The Taiwan Energy Security and Anti-Embargo Act of 2025 is a Senate bill designed to strengthen Taiwan’s energy resilience and deter coercion by diversifying and securing energy supplies. It prioritizes expanding U.S. liquefied natural gas (LNG) exports to Taiwan, building and hardening energy infrastructure, and increasing cooperation on cybersecurity, physical security, and redundancy for Taiwan’s energy systems. The bill also advances a policy framework to explore Taiwan’s use of nuclear energy (including new reactor technologies) and creates insurance tools to support vital goods shipments to Taiwan and other strategic partners in the face of coercive maritime threats. Implementation would involve cooperation through the Taiwan Relations Act framework, oversight by several congressional committees, and new coordinated activities among the State, Defense, and Energy departments, plus private-sector partners. Key components include a new Part 8 to the Taiwan Enhanced Resilience Act, which outlines LNG export promotion, resilience capacity building with Taiwan, an optional US–Taiwan Energy Security Center, annual reporting to Congress, and expanded training for critical energy infrastructure protection. The bill also adds to nuclear energy findings and policy guidance, and it creates authority to insure vessels transporting vital goods to Taiwan or other strategic partners if doing so serves U.S. strategic interests. The Alaska LNG project is referenced as part of the broader energy-security context, signaling ties between U.S. energy exports and Taiwan’s security needs.

Key Points

  • 1LNG exports to Taiwan: The Secretary of State, in coordination with the Secretary of Commerce and the Secretary of Energy, must prioritize increased U.S. LNG exports to Taiwan and address barriers to export, storage, and related infrastructure; streamlined permitting and regulatory processes are to be pursued in coordination with Taiwan.
  • 2Energy infrastructure resilience capacity building: Within 180 days of enactment, the State Department (with Defense and Energy) must engage Taiwan’s government agencies to plan capacity-building activities (cybersecurity, physical security, redundancy, continuity of operations, joint training, and workforce development) and may establish a US–Taiwan Energy Security Center in the United States.
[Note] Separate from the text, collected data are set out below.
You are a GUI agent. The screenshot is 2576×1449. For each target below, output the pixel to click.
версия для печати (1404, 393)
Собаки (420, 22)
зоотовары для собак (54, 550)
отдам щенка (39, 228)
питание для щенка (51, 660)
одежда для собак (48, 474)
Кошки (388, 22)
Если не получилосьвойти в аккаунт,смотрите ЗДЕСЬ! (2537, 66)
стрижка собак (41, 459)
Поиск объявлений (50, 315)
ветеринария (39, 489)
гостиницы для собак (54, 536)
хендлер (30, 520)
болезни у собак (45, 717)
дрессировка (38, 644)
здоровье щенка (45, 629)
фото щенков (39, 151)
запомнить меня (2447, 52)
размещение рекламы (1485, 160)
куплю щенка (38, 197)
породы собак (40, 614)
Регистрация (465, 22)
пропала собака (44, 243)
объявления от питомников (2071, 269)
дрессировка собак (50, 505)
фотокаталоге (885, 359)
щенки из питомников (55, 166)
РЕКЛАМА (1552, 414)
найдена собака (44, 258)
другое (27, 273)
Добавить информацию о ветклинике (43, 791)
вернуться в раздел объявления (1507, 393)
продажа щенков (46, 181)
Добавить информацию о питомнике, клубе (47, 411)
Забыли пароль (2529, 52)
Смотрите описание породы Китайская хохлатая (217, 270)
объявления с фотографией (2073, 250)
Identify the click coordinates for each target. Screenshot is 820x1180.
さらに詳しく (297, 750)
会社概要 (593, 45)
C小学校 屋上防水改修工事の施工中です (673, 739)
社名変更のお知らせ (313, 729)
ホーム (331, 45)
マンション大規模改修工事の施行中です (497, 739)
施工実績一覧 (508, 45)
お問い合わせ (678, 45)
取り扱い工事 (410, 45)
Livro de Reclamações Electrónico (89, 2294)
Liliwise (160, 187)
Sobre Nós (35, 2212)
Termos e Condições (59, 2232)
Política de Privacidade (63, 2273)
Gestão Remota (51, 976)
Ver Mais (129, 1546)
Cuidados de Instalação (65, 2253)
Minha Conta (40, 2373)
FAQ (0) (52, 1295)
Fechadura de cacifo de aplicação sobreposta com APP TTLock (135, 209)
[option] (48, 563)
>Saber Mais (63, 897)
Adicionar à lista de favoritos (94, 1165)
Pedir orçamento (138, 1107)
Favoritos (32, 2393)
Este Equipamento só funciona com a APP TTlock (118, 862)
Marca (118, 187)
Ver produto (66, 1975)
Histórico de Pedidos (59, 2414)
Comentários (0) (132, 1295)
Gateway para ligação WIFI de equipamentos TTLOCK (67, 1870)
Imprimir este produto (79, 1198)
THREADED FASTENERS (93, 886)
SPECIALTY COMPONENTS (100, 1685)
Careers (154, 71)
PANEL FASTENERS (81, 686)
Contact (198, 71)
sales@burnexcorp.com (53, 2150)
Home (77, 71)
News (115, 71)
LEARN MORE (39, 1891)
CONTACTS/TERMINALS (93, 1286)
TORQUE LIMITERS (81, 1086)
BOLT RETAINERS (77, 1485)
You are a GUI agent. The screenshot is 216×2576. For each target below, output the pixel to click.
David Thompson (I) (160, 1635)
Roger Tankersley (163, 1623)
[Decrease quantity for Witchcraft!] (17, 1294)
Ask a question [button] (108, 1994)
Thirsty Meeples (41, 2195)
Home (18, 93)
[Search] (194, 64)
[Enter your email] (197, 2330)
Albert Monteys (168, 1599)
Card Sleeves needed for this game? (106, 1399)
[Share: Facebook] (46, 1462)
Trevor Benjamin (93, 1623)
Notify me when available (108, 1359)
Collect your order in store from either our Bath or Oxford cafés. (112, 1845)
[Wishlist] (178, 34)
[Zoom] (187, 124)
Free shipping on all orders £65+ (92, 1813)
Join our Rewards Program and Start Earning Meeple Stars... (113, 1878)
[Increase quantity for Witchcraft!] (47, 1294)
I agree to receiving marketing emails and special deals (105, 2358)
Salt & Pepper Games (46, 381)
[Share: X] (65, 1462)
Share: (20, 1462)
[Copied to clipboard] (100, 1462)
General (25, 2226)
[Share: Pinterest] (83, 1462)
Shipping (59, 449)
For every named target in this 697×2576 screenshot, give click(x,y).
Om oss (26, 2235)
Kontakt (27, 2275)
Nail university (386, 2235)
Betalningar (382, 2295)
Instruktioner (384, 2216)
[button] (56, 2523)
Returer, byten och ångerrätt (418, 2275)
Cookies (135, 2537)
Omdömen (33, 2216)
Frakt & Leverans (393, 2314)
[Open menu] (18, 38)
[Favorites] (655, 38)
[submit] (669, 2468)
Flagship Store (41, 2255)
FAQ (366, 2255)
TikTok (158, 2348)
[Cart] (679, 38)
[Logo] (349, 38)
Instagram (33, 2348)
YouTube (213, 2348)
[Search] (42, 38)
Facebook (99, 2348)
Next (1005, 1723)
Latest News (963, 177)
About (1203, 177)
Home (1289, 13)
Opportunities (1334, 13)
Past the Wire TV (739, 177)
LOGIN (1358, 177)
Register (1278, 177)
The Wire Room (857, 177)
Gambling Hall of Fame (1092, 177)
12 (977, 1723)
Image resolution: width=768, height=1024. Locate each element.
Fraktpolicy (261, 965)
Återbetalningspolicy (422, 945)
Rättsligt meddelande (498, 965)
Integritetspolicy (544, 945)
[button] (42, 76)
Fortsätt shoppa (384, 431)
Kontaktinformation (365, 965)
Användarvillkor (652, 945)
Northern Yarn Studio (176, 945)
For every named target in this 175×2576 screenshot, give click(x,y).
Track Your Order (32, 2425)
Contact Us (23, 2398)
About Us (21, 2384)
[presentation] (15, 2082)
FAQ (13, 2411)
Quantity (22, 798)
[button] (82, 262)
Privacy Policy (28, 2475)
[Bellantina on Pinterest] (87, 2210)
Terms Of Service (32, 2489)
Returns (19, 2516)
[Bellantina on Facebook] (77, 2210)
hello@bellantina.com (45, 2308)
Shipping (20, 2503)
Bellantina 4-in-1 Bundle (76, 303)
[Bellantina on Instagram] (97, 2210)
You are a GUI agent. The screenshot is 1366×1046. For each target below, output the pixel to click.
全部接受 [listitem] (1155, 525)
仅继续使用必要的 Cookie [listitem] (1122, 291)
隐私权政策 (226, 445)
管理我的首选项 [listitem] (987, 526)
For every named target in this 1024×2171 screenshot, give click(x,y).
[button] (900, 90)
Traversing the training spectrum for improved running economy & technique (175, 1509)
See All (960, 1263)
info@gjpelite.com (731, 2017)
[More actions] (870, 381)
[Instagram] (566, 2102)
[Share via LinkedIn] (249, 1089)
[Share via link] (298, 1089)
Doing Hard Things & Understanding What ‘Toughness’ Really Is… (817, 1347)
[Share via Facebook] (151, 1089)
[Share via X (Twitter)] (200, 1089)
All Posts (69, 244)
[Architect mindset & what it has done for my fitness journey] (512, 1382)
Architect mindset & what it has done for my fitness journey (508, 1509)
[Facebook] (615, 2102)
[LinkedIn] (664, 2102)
Assistance would go through the American Institute in Taiwan, with appropriate notification under existing aid laws.
  • 3Annual reporting and oversight: The Secretary of State, with Commerce, Energy, and Defense, must annually report to Congress for three years on actions taken, barriers to LNG exports and energy-cooperation, effectiveness of capacity-building, and recommendations to expand bilateral energy cooperation.
  • 4Nuclear energy considerations: The bill lays out findings supporting continued use and development of nuclear energy in Taiwan (including Gen III+ and small modular reactors) and calls for intensified U.S.–Taiwan cooperation on nuclear energy to boost energy security and job creation in the United States.
  • 5Insurance for vital shipments: The Secretary of Transportation may insure or reinsure vessels transporting critical energy, humanitarian, or other goods to Taiwan or other strategic partners if it deters coercive maritime behavior and supports vital commerce, with a broader set of conditions exempted from normal restrictions in certain cases.

Impact Areas

Primary group/area affected: Taiwan’s energy security and critical energy infrastructure; U.S. LNG producers and export infrastructure; U.S.–Taiwan bilateral energy cooperation; U.S. government agencies (State, Defense, Energy) and Congress.Secondary group/area affected: Private sector energy and infrastructure players (LNG exporters, terminal operators, grid operators); shipping and insurance industries; academic and research institutions involved in energy security and cyber/physical security training.Additional impacts: Potential shifts in Taiwan’s energy policy toward nuclear energy options (including small modular reactors); heightened regulatory and permitting coordination between U.S. and Taiwan; heightened U.S. diplomatic and military planning around energy security in the Indo-Pacific; possible implications for U.S.–China strategic dynamics due to expanded energy ties and security cooperation.